Nous sommes en 1993. Le monde du polar francophone est régi par la plus célèbre des collections, La série noire de l’éditeur Gallimard fondée en 1945 par Marcel Duhamel. Le genre est à son apogée. Certains des titres publiés dans ces années-là deviendront presque cultes. Leurs auteurs aussi d’ailleurs, on pense à Didier Daeninckx, Romain Slocombe, Thierry Crifo, Thierry Jonquet, Patrick Raynal et tant d’autres. Essentiellement dominée par des auteurs masculins, une femme va pourtant faire une entrée fracassante dans la collection durant cette année. Elle est bruxelloise d’origine bretonne et s’appelle Pascale Fonteneau !

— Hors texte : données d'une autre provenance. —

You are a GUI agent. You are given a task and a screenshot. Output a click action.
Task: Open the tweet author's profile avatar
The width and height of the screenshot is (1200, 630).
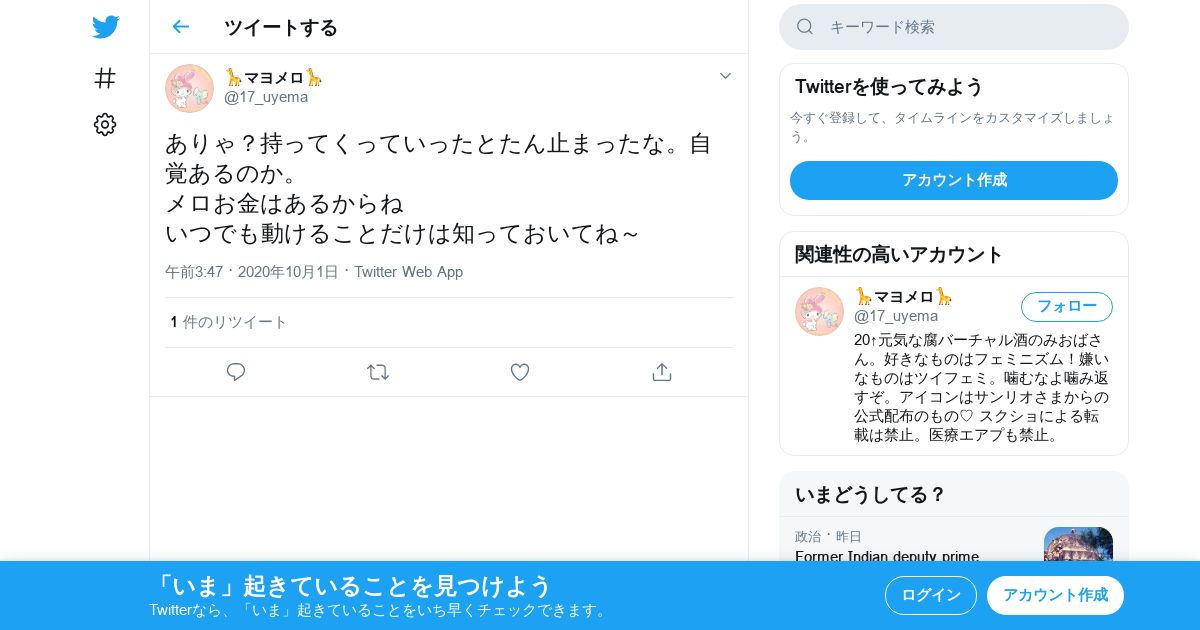189,88
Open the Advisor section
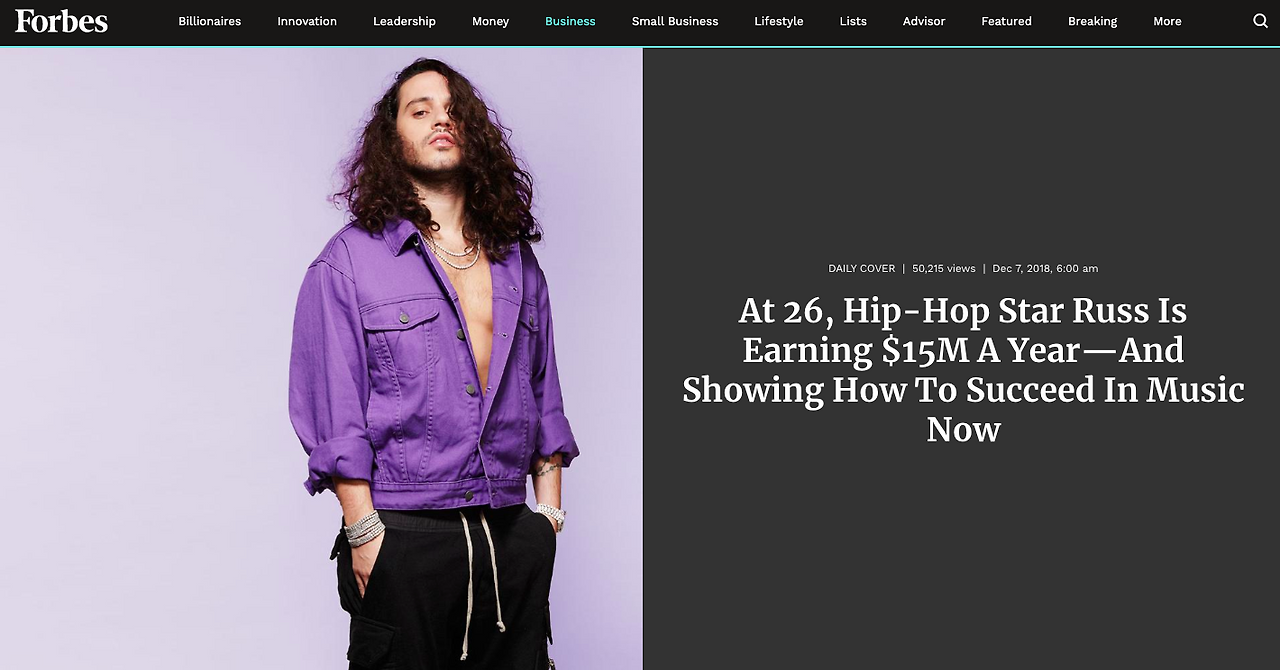Screen dimensions: 1280x670 click(x=924, y=21)
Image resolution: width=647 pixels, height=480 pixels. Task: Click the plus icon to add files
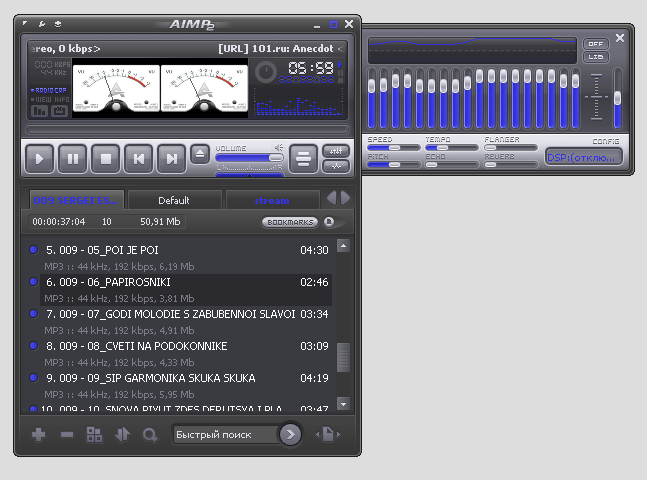point(39,434)
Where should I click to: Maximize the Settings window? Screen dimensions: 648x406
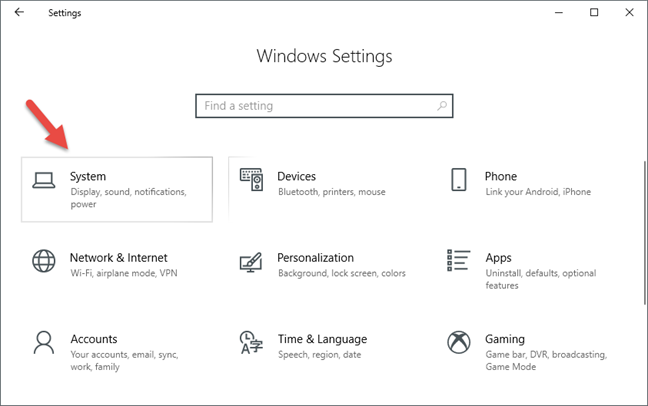pos(594,12)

Roman coup de poing, Etats de lame peut être considéré comme un sorte d’ovni dans le milieu des « polardeux ». L’auteure réussit le pari de se jouer avec beaucoup de finesse et d’humour des codes qu’impose ce genre à part entière. Livre singulier à plus d’un titre, il l’est surtout par le point de vue du personnage choisi par Pascale Fonteneau puisque le narrateur n’est autre qu’un …couteau. Un couteau qui raconte sa vie passant des mains de l’Homme sauvage à celles de celui en blouse grise. Les tribulations d’un couteau qui possède une âme et un corps en somme. Le style du livre est incisif, « tranchant ! », et l’histoire fonctionne à merveille. Mais le récit se double aussi d’une lucide enquête sociologique sur le monde comme il tourne dans ces dernières années du siècle. Le pari était audacieux, Pascale Fonteneau l’a relevé avec talent. Un véritable coup de cœur pour moi à l’époque qui me fit aimer le roman noir. Depuis, l’auteure continue de publier régulièrement. Une vingtaine de titres parus dont le dernier en date, un roman policier pour la jeunesse intitulé Carnaval à Bruxelles. Pour vous mettre l’eau à la bouche, je ne résiste pas au plaisir de vous livrer les premières lignes comme sur le fil d’un rasoir, vous comprendrez immédiatement !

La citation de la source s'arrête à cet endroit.